The film opens with Fischer's childhood as a fatherless boy, raised on conspiracy by Regina Fischer, a Swiss-born, communist mother who wasn't entirely stable herself. From her, Fischer learned to presume the phones were tapped, that the dark car parked outside belonged to a G-man.

As it turned out, he was often right. The FBI accrued 1,000 pages on him and his mother.

"His paranoia became true," said Knight. "The better he became at chess, the more surveillance there would be. So the more paranoia there would be."

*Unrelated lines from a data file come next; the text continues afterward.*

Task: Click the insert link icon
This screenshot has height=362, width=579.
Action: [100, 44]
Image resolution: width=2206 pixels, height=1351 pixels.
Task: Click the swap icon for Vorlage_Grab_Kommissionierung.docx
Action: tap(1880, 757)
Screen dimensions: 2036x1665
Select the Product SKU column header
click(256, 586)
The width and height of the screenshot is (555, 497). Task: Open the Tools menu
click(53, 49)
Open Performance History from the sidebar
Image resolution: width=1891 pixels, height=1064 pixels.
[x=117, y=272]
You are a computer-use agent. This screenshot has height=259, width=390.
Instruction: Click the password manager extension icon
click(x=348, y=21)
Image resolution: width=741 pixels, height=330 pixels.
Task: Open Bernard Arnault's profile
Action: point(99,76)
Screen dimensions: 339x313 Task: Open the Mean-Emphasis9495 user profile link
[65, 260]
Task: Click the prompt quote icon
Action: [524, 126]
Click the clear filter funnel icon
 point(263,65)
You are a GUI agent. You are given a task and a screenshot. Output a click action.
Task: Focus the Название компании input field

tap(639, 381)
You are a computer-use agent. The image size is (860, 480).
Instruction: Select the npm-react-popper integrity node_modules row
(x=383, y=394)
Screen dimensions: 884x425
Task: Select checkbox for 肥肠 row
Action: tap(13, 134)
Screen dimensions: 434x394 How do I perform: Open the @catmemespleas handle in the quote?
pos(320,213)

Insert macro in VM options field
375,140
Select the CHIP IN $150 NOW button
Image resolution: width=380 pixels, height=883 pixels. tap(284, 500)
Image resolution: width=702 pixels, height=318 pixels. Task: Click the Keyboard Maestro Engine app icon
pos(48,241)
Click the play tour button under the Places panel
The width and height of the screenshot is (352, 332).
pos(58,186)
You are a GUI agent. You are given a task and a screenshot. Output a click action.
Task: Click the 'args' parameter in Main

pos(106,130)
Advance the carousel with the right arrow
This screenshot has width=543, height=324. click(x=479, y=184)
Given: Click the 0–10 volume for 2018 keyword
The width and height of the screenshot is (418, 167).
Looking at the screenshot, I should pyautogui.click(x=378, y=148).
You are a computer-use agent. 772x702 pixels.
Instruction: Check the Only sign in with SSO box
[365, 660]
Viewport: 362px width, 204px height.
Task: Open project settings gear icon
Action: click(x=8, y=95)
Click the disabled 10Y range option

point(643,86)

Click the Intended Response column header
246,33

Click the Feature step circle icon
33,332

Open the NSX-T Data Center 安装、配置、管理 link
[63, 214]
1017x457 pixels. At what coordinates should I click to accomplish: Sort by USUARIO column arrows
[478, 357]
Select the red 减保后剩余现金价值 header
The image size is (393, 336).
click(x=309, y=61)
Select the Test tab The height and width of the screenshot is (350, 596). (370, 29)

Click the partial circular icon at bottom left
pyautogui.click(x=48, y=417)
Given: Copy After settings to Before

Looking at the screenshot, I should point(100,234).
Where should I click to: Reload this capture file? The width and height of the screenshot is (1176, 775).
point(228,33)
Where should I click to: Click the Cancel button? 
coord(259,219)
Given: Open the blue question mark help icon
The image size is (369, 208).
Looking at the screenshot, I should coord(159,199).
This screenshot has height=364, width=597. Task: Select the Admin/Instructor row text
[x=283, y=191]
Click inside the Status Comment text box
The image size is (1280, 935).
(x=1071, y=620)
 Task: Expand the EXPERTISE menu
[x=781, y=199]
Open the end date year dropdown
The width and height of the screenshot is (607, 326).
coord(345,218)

As the film depicts, Fischer once told reporters the government was monitoring him through his dental fillings. In real life, Fischer later had all of them removed, leaving him with a mouthful of hollow teeth.

"Paranoids," he once reportedly told an opponent, "can be right."

As his fame grew in the 1970s, Fischer demanded exorbitant fees, limos and fancy hotels, then he'd tear apart his rooms looking for wiretaps, claim his food had been poisoned or offhandedly blame a Jewish conspiracy for his failures.

But at the chessboard, his game moved grandmasters to tears. Fischer became a champion people loved to hate, a player the audience booed as he entered a game and cheered as he left.

Maguire and director Zwick envisioned Fischer as a tragic figure, insatiably narcissistic but profoundly alone. Though they didn't shy from depicting his anti-Semitism, his most virulent rantings were depicted through supporting characters. Ultimately, it's tough to leave the film without gaining empathy for Fischer.

Experts have speculated for years on Fischer's diagnosis, which has included schizophrenia, Asperger's syndrome and paranoid personality disorder. In the end, the 64-year-old Fischer died of kidney failure in 2008, alone in Iceland, his U.S. passport revoked, his legacy indelibly tainted.

"Chess was a place of safety for Bobby," said Maguire. "The question is, was chess compromising Bobby's mental health? Or was it staving off his inevitability?"